Vallone Lab Unveils the Key that Grants Iron Access to Cells
This was a teamwork supported by the Prometeus-Rise Consortium.
Thanks to the revolutionary technique of cryogenic electron microscopy, a group of researchers from the Sapienza “A. Rossi Fanelli” Department of Biochemistry and the IIT@Sapienza Lab observed how the mechanism through which cells incorporate iron is the same used by viruses to infect them.
The results, published on Nature Communications, pave the way to the development of precision drugs against viruses and tumours.
A research team, directed by Beatrice Vallone and Alberto Boffi, from the Sapienza “A. Rossi Fanelli” Department of Biochemistry and the IIT@Sapienza Lab observed for the first time the structure of the complex formed by the ferritin protein and its cellular receptor (CD17). The analysis structure of the ferritin-receptor complex has revealed an important and previously unknown biological mechanism: the process through which iron enters into cells. The results of the study, published on Nature Communications, not only enlarge the panorama of basic scientific knowledge, but will also have important practical consequences.
The researchers discovered that the malaria plasmodium and viruses of the arenavirus and parvovirus families gain access to cells and infect them using the same area utilized by ferritin. The knowledge of this mechanism will allow researchers to devise a strategy to deceive viruses by producing small molecules that will block their access to the part of the receptor that allows them to bind and enter cells.

■ Required actions ■
1: Translate this sentence from the article on how iron enters cells into Spanish: "The results, published on Nature Communications, pave the way to the development of precision drugs against viruses and tumours."
2: Write the next paragraph of the article on how iron enters cells, picking up after its final sentence.

Extracted data entries
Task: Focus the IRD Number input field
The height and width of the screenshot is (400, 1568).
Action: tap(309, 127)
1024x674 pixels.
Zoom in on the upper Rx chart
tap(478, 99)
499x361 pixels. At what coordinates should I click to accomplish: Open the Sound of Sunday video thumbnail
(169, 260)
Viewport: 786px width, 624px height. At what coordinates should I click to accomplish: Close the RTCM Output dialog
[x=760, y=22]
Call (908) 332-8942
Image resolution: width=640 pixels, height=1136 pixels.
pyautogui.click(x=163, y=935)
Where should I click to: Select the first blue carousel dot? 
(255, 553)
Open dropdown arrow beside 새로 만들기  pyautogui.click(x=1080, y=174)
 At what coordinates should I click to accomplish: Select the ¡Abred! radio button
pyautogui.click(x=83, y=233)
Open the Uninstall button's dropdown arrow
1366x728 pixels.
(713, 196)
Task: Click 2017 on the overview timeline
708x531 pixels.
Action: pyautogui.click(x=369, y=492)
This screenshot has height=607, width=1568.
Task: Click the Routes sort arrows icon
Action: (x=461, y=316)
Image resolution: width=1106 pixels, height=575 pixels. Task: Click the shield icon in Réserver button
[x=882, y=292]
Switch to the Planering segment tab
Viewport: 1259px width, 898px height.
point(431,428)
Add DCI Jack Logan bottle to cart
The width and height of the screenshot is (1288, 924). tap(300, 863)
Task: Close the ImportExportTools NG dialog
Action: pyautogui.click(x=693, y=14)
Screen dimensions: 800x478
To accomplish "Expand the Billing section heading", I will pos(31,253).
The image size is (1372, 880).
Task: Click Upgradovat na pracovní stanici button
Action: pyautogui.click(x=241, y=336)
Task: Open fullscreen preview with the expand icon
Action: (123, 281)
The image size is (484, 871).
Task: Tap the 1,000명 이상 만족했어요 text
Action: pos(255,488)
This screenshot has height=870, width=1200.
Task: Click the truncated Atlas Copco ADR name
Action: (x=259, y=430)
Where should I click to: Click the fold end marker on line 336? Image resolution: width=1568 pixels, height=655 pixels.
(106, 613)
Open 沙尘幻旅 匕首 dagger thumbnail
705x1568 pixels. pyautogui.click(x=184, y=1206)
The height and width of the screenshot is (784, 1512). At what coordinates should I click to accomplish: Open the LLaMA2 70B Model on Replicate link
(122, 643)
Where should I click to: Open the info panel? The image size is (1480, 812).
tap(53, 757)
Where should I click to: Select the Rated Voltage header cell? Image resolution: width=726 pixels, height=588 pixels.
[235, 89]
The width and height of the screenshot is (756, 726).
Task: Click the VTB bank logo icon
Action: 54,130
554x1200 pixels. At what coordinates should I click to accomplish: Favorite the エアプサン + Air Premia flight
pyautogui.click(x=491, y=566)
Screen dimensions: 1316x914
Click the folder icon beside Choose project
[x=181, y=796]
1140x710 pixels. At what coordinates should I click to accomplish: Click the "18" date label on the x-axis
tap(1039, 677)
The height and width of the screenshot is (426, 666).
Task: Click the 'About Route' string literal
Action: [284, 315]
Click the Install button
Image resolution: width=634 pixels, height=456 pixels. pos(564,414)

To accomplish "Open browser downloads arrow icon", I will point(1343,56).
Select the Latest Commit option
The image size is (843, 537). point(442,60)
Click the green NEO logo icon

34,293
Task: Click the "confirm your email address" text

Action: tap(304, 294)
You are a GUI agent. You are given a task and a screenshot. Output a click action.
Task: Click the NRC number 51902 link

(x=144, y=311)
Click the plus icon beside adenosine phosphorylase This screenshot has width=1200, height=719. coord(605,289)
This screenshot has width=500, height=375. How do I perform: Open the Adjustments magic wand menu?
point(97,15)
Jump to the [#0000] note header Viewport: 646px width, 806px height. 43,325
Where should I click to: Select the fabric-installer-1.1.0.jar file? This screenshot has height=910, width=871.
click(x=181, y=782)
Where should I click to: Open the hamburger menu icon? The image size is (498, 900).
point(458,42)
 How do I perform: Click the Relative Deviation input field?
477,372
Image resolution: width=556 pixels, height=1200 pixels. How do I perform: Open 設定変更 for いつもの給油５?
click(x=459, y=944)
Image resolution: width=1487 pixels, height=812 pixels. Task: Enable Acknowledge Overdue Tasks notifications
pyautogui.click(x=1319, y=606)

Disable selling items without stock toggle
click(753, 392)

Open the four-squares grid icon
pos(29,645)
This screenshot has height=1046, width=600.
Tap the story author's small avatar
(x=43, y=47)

■ Task results ■
1: Los resultados, publicados en Nature Communications, abren el camino al desarrollo de fármacos de precisión contra virus y tumores.

2:
The results were obtained by using cryogenic electron microscopy, a technique that allows determination of the three-dimensional structures of macromolecules with atomic details and that earned Jacques Dubochet, Joachim Frank and Richard Henderson the Nobel Prize in Chemistry in 2017. These last-generation electron microscopes are available at Columbia University, the Advanced Science Research Center at the City University of New York and at the European Synchrotron Research Facility, where Sapienza researchers Linda Celeste Montemiglio and Claudia Testi collaborated on the research project.
The study also has another important implication for medicine: it will allow the creation of new nano-vectors for the diagnosis and cure of cancer. The Sapienza research team (ValloneLab), in collaboration with the Cnr Institute of Molecular Biology and Pathology, have been exploiting the ferritin-receptor as a “molecular key” to selectively drive anti-tumour drugs since several years.
“Now, the we fully understand the structure of the complex,” explains Project Coordinator Beatrice Vallone, “we will be able to develop more specific, selective and efficient therapies.”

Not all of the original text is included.